Какие метафизические категории выбраны вами в качестве убежища?
Метафизических категорий в качестве утешений, убежищ я для себя не подобрал: "Я падал в пропасть без надежд, / Без звезд и тайных утешений"[171]. Все же надеюсь, что душа какое-то время после смерти поэта может жить в его стихах. Такое помещение души, такой вклад кажется мне более или менее надежным. В этом смысле у меня есть прекрасные учителя: Пушкин, Пруст, показавший нам в день смерти своего Бергота его книги в витрине книжного магазина. Но и без этого слабого утешения, мне кажется, я не впал бы в уныние, будучи убежден в том, что жизнь сама по себе — драгоценный дар. Дареному коню в зубы не смотрят. Человек живет до тридцати, потом до сорока, потом до пятидесяти лет и далее. Пора взрослому человеку в конце концов признать, что "смысл жизни — в ней самой"[172]. Иначе какого черта он все еще живет и ноет?
Что касается смерти, то я столько раз о ней думал, примеривая так и эдак разные варианты гибельного конца, что, можно сказать, "собственную смерть сносил наполовину"[173], как какой-нибудь старый плащ. Страшно умирать, безумно жаль умирающего человека. Но вся эта проблематика в XX веке тоже кажется несколько архаичной: слишком много людей, безвременно погибших в войнах и лагерях, с удовольствием поменялись бы с нами своей судьбой. Стыдно перед лицом миллионов загубленных рассуждать о бессмысленности жизни. И разве не объяснили мне кое-что мои любимые авторы: Сенека, Монтень, Паскаль?
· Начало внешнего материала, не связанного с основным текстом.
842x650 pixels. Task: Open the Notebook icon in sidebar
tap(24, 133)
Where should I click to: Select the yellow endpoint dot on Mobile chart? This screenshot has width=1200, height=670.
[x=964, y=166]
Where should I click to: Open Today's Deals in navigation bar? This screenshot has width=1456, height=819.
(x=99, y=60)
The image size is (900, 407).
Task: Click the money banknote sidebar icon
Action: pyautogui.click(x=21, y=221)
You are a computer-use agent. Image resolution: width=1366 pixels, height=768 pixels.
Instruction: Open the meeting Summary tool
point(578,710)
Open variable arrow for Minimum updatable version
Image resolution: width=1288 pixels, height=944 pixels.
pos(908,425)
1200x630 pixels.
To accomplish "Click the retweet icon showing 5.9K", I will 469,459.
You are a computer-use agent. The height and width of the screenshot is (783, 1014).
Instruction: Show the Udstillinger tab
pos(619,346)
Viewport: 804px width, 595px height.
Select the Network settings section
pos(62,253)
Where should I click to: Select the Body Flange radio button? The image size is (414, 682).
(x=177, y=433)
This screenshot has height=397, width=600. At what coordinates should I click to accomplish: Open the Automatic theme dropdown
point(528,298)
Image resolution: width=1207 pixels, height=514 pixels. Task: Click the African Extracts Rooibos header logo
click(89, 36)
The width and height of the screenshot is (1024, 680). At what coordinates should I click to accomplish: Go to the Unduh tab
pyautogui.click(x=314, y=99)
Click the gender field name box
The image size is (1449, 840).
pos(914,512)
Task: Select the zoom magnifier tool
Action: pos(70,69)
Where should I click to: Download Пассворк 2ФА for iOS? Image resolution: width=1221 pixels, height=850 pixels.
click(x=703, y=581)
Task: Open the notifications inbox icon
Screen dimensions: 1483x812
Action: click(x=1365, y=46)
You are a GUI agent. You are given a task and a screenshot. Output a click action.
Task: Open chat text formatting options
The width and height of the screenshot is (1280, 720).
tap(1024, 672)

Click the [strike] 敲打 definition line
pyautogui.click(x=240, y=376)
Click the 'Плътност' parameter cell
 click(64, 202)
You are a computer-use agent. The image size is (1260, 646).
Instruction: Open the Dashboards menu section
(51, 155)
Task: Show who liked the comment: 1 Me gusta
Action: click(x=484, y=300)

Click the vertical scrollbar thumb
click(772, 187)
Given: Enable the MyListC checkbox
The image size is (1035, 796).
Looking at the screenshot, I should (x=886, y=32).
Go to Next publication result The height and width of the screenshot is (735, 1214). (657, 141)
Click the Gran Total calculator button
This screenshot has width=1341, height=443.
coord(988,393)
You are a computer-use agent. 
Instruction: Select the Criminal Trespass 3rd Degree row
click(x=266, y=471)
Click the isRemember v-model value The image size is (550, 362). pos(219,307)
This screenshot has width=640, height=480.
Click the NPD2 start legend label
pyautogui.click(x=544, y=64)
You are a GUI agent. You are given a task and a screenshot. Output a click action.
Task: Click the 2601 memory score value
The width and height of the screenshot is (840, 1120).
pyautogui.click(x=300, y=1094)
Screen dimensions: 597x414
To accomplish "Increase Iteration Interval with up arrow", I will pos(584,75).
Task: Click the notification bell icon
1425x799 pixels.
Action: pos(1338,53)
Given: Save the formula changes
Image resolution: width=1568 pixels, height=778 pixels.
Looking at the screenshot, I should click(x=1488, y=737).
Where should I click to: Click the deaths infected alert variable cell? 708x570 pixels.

Что касается вечности и бессмертия, то скажу так: "ничтожество за гробом" меня не страшит. Ничтожество? Очень хорошо! Его не боялся и Гамлет. Страшили его лишь "загробные сны". В них я не верю. Представить себе вечную жизнь, бессмертие не могу: с наших земных позиций они представляются слишком неприступной крепостью, а то и дурной бесконечностью. Если же вместо абсолютного бесчувствия после смерти нам откроется нечто новое, непредставимое, о чем мы не можем и помыслить, пока живы,— тем лучше! Там разберемся.